L'Italia ha oltre centomila marche alimentari che sono prodotte da oltre sessantamila aziende che formano il patrimonio culturale gastronomico di una nazione che ha il privilegio di appartenere alla propria storia e alla propria cultura.

Quali, secondo Lei, le strategie da approntare per muovere alla conquista dei mercati esteri?

Certo che non si può prendere d'emblée tutta questa storia e tutta questa cultura gastronomica, metterla su un container e spedirla all'estero. Bisogna andare all'estero con intelligenza, creare punti di contatto col vero interlocutore con il quale bisogna confrontarsi: quei cinque, dieci, venti metri quadrati che è la cucina della massaia estera. Inoltre gli operatori debbono produrre una comunicazione rassicurante e soprattutto debbono trasmettere idee chiare tendenti a risolvere i problemi di impatto psicologico insiti nel passaggio dal tipo di cucina locale e quella italiana che sicuramente ha delle caratteristiche più interessanti, ma che spesso e volentieri crea qualche difficoltà per quanto riguarda la fase preparatoria. Le aziende che esportano direttamente all'estero, attraverso filiali o proprie organizzazioni, non sono molte, ma sono grandi e spesso esse vengono acquisite da gruppi stranieri contro i quali la concorrenza dei piccoli produttori può ben poco.

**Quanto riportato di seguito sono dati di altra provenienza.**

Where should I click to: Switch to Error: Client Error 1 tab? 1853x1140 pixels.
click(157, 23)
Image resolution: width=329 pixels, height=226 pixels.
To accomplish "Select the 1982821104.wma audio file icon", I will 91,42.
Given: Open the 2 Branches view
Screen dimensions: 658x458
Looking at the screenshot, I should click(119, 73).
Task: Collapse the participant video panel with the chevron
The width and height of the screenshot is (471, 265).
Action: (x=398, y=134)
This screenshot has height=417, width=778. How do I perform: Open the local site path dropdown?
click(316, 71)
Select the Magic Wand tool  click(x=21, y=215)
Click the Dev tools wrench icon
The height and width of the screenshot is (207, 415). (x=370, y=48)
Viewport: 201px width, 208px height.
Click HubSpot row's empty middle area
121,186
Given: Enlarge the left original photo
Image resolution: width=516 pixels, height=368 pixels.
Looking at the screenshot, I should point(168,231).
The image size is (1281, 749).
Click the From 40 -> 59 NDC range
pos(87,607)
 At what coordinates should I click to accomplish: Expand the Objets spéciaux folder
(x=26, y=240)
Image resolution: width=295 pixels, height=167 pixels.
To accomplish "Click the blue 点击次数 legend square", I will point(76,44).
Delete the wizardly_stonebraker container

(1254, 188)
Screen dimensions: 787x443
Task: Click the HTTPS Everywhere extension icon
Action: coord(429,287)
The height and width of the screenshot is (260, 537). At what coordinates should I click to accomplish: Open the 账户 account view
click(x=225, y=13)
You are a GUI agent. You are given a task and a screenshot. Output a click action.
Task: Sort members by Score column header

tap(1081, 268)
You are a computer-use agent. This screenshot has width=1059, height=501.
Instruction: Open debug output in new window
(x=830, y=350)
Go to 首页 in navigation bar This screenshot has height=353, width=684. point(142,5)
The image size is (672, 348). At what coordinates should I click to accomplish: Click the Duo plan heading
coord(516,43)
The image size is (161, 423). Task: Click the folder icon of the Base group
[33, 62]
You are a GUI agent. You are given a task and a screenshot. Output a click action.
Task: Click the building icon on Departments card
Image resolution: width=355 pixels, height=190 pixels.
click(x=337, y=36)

Questi gruppi stranieri che peraltro non hanno sicuramente la cultura gastronomica italiana fanno lentamente, spesso involontariamente, ma ancora più spesso coscientemente, scempio di quello che è il patrimonio culturale italiano ed adattandosi al gusto locale, trasformano il prodotto creando il più grosso reato gastronomico che noi possiamo immaginare a danno della tradizione italiana! Non è certo adattando il gusto a quello locale che si parla di cucina italiana: sono ad esempio oltre mille, le marche americane con nomi di prodotti italiani che danneggiano l'italianità della gastronomia negli Stati Uniti. Per questo abbiamo deciso di lanciare una filosofia intorno alla quale, come in un club, stringere produttori, esportatori, gastronomi, importatori locali, ristoratori e consumatori in un patto di comprensione, in un patto che sviluppi sia l'agro-alimentare italiano sia il patrimonio di piacere che può far aumentare gli utilizzatori di una cucina per la quale finora non sono state approntate strategie globali per farla assimilare.
Con l'ausilio di importanti aziende, nostre clienti, stiamo portando avanti questo progetto.